You can download Fedora 11 using the standard mirrors or using the Torrent (recommended).

Please user the Fedora-List mailing list or any of the forums for help. I have published my Personal Fedora 11 Installation Guide which is quite similar to Fedora 10 (but with less issues)!

If you try Fedora 11, on the surface you may not notice how many major and minor improvements have been worked into this release. Download, install and explore and I’m sure you will realize the positive changes in this rapidly moving distribution.

Fedora 11 Features

The availability of the Fedora 11 Beta release was announced earlier today. The beta will be the first real glimpse at the incredibly large number of major changes which will be shipped in Fedora 11. The Fedora Wiki hosts the official status page for F11 features.

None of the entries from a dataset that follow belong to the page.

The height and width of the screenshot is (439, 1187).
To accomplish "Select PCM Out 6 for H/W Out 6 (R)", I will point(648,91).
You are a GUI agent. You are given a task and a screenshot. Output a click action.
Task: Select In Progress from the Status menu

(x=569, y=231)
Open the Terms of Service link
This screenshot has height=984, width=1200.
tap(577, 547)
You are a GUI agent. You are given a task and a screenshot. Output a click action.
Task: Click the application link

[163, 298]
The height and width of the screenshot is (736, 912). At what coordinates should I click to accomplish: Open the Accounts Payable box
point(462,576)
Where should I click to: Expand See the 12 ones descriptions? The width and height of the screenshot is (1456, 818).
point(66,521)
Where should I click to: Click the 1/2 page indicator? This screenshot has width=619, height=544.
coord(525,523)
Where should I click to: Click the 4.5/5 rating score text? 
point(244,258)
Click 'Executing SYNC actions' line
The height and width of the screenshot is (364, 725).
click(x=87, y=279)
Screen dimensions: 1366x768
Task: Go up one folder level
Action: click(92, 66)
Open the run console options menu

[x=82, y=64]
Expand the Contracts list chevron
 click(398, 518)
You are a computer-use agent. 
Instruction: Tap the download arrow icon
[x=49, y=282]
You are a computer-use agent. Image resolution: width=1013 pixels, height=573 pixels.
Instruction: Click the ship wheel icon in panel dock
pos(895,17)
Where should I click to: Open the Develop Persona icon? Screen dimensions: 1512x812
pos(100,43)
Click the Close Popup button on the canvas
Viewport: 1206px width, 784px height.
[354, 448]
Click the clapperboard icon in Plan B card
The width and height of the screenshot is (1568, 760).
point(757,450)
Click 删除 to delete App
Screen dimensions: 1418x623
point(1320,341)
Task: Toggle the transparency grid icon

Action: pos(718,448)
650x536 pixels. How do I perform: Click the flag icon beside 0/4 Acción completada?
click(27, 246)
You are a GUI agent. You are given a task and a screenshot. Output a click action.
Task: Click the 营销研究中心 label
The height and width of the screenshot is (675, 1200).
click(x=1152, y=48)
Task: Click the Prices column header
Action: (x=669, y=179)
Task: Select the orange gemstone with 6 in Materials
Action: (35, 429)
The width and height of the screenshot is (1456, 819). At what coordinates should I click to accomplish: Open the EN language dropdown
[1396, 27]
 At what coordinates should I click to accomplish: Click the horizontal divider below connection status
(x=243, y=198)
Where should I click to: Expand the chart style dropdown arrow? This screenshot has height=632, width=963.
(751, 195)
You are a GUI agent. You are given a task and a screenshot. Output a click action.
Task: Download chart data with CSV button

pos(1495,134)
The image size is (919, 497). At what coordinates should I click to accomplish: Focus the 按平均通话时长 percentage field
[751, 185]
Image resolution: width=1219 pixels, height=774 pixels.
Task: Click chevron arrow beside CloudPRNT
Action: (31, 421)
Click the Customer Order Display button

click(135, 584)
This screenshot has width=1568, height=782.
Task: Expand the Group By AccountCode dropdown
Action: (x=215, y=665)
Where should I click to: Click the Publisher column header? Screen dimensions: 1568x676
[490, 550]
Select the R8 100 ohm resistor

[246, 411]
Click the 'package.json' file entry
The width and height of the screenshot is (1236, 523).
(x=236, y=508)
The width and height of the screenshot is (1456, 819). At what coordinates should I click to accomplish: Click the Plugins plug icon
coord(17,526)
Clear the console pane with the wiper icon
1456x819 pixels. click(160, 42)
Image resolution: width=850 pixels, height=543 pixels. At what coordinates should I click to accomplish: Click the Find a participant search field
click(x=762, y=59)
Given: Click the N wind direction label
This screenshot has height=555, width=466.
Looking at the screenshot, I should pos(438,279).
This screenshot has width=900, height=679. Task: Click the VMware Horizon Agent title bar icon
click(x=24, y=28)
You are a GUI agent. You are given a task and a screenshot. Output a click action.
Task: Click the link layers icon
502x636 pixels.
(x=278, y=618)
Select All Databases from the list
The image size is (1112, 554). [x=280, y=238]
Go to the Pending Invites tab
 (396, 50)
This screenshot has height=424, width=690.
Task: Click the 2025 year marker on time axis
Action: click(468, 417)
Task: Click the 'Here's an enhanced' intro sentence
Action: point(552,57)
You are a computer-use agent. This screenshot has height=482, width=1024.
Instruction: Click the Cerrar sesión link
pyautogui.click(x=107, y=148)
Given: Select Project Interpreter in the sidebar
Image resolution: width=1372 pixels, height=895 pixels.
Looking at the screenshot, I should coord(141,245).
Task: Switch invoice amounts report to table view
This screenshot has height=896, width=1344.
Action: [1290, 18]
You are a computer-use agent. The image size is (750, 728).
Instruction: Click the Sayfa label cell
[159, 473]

Some of the inclusions are quite interesting:

  • 20 Second Startup – The idea is to make it to the login screen in 20 seconds and speedup logging in [to GNOME]. While I think increase in speed is nice, honestly this is probably the least important issue when gauging Linux performance. Even with the speed up, additional services and applications will undoubtedly increase start up after the installation is complete.
  • Automatic Font and MIME Installer – A MIME type basically allows applications to know what to do with certain types of files. So ideally a media player application can determine it needs a codec to play a specific type of audio or video. The idea is a little simpler but similar for font installation. While this already does exist in some applications, this deserves a great deal of attention since one of the major difficulties in Linux on the desktop is finding the right plugins or codecs for media. While I can see this in GNOME, I’m not sure if KDE will have the same support. … This reminds me of when MS Office 2000 introduced an installer that would only install certain components when “first used” or Windows Media Player downloading codecs from the internet.
  • EXT4 File System as Default – Linux has long used the EXT2 as the default FS and later EXT3 which added some features but was backwards compatible. The move to EXT4 is a bit more major as it really is a new FS and for the most part is not backwards compatible with EXT3. While I’m sure that this version will add some added benefits in several uses, there has been some internet debate as to the suitability of EXT4 on the desktop. Unfortunately this is something I will not be able to test until I know all the operating systems on my machine can properly read/write EXT4.
  • Nouveau Driver as Default for Nvidia Video Cards – There are multiple drivers for Nvidia depending on 2D vs. 3D, open source vs. proprietary and modern vs. legacy, etc. The Nouveau driver is an attempt to support full 3D acceleration in an open source driver. Currently Fedora ships with a 2D only driver for Nvidia known as just ‘nv‘ and most users just download the proprietary driver. My last attempt with Nouveau went terrible, I hope it will make some difference with 2D (the nv was very poor), but based on the status page 3D support is a long ways off.
  • DeltaRPM Support – When a Fedora package needed an update regardless of what changed, the whole package needed to be downloaded. Presto is a feature added to YUM that allows downloading only the “delta” (the change). This has been available for some time, but this would be the first time the infrastructure looks like it will be ready. I think this is a really important feature since not everyone has a 6Mbit connection and those who do don’t look forward to a gigabyte of updates. … Binary patching has been available in Windows for almost a decade, I think it really needs to be standard in Linux as well.

There are many other features which are planned to be included in Fedora 11. Most of all them are basic major software revision changes (GNOME, GCC, Python, XFCE, etc.). However if you plan on trying the Beta, I highly recommend looking over all the features and thoroughly testing the ones that you really care about. While new features typically come with many potential issues, there is always room for improvement with proper testing and usage.